I’ve held for awhile that the science supporting this conceit is iffy, my feeling has been that at best it provides a way to mitigate some of the accumulated environmental insults of living. The mechanics of how such a thing could work mechanically had been out of reach which seems bizarre for something so systematic. A specific bone to pick was that it wasn’t all exercise (e.g. weight lifting past a certain point lowers lifespans) that was beneficial, just anaerobic exercise (and again, up to a point, after which it becomes harmful again). More importantly, what sense from an energy standpoint does it make to require these high expenditure periods to maintain homeostatic range?
I came across some work this week on correlations between the glymphatic system and disorders of comprehension. It strikes me that what we are really measuring with plaques, tangles, and bodies may really indicate is insufficient glymphatic clearance. Low clearance seems a pretty reasonable jump to accumulation etiologies, including those which note the “traveling” of insults like Ass plaques and Tau tangles. It’s also the mechanic for the contradiction of why these accumulation insults appear in clinical and non-clinical samples equally, senescence lowers homeostatic plasticity of cells. Lowered glymphatic clearance means waste backs up into cells themselves and eventually results in apoptosis. And cellular apoptosis is the major source of accumulation model particles.

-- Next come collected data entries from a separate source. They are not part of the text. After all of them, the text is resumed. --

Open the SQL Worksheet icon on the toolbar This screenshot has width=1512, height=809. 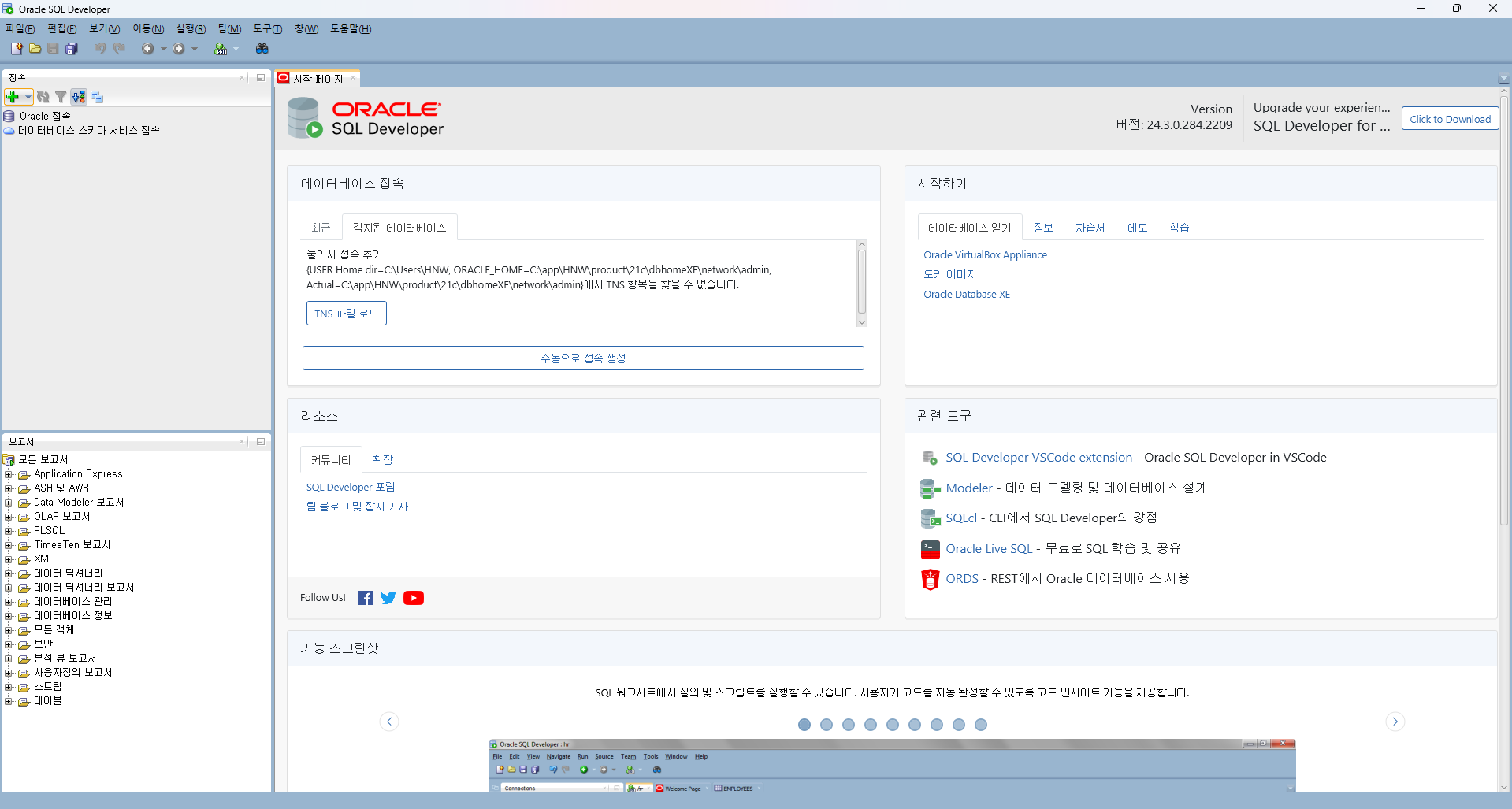[221, 48]
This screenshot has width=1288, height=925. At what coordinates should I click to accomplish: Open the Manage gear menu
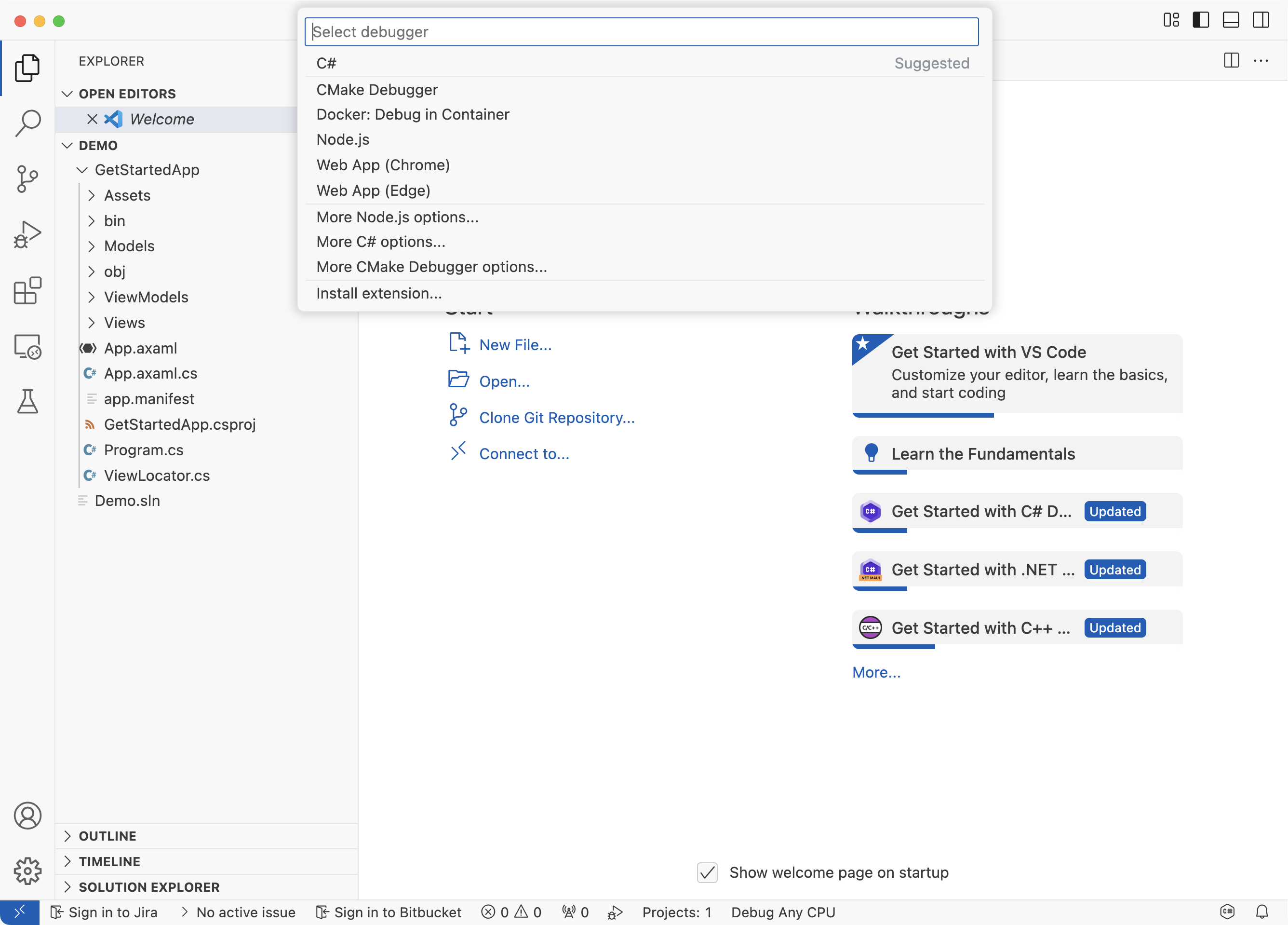pyautogui.click(x=27, y=871)
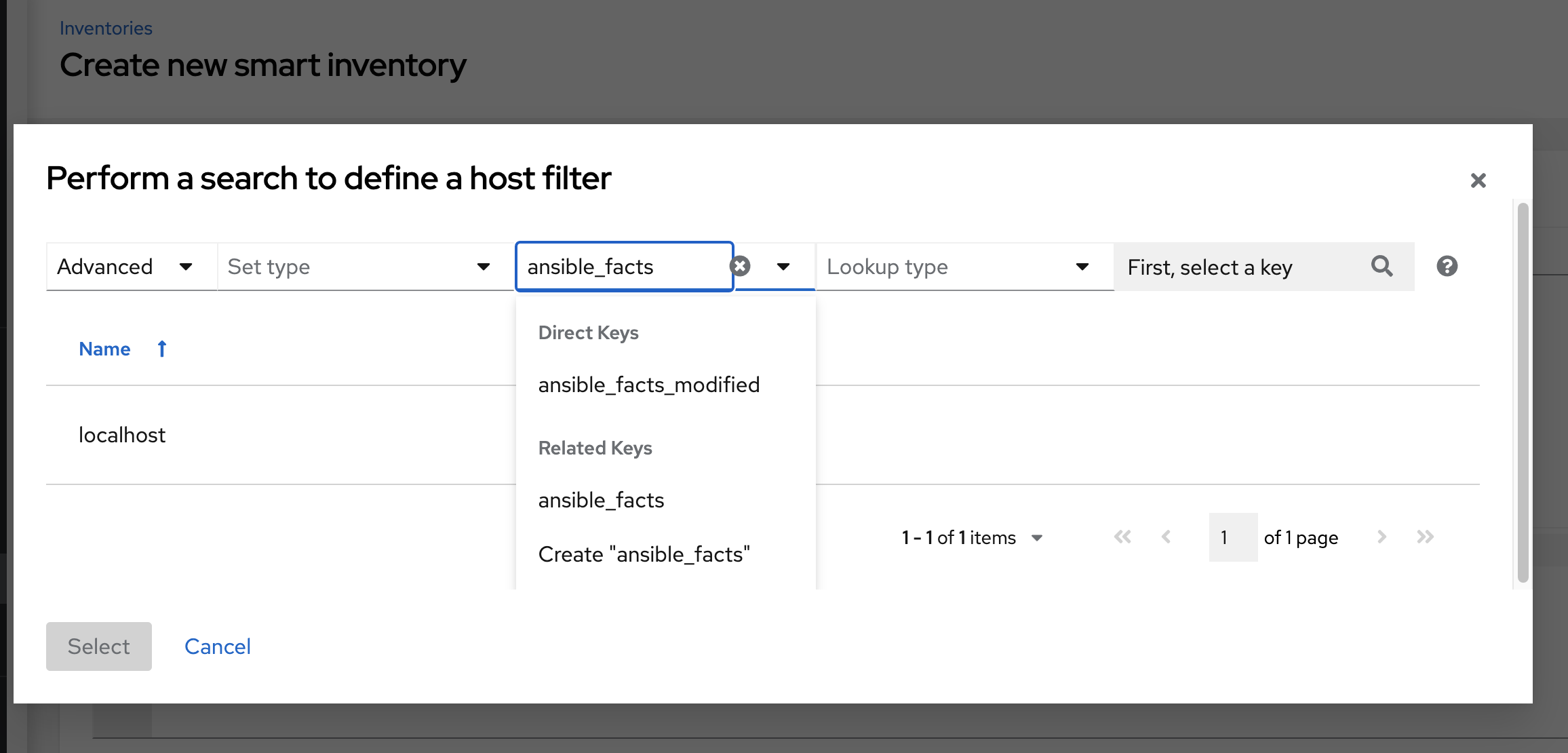Go to the next page

(x=1382, y=537)
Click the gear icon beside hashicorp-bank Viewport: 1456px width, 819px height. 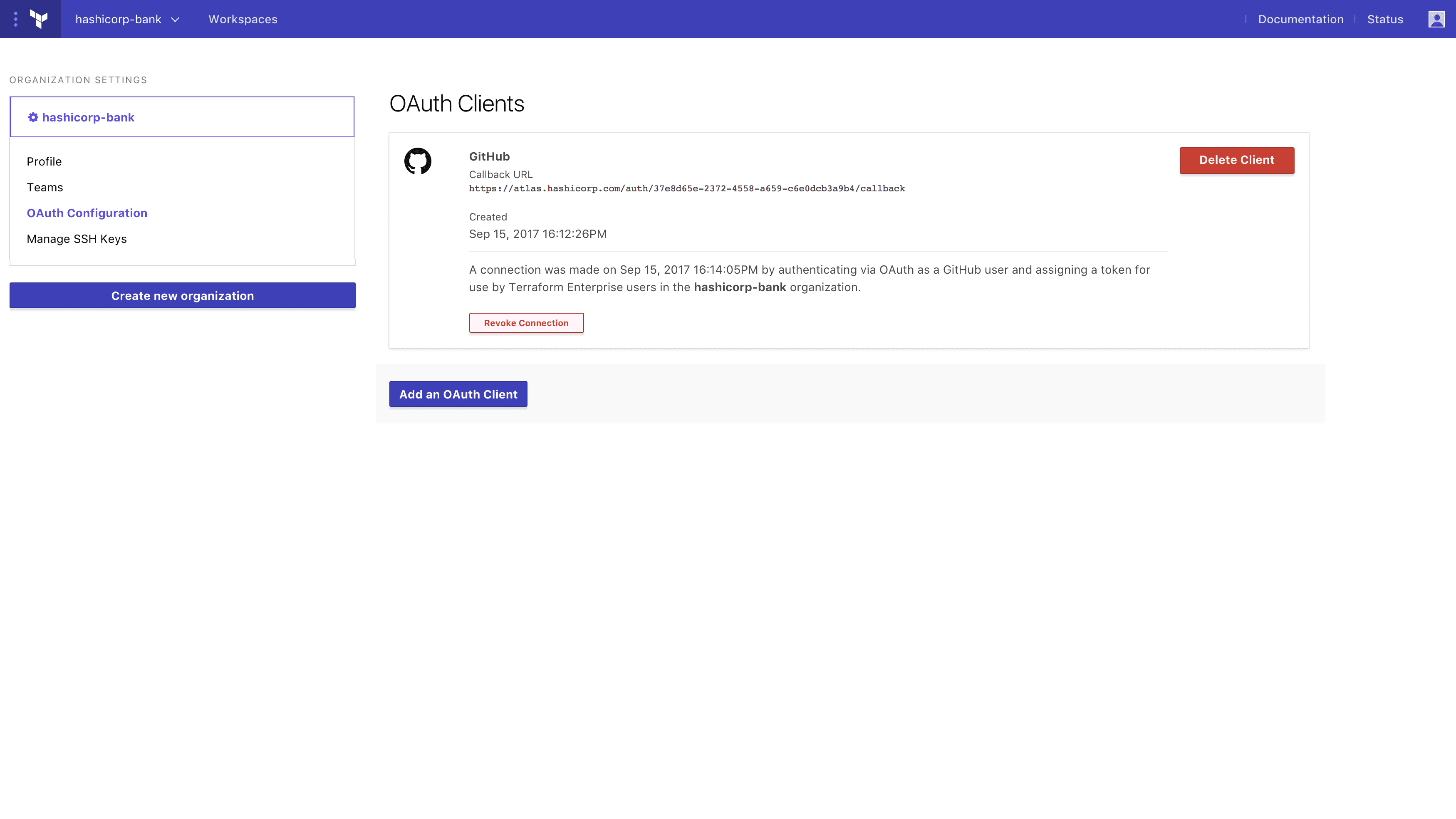[33, 117]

Imagine being able to breathe wide open when young, but the sinus passageways close up as you age. This means that senescence makes it more difficult to respond to the metabolic stress of infection, and each cold, flu, etc was that much worse. Why is being obese is so deadly? Lipids clogging the clearance systems would induce the same type of damage as advanced senescence.
The idea of senescence limiting homeostatic plasticity seems like an intriguing bit of consistency in lots of diverging models.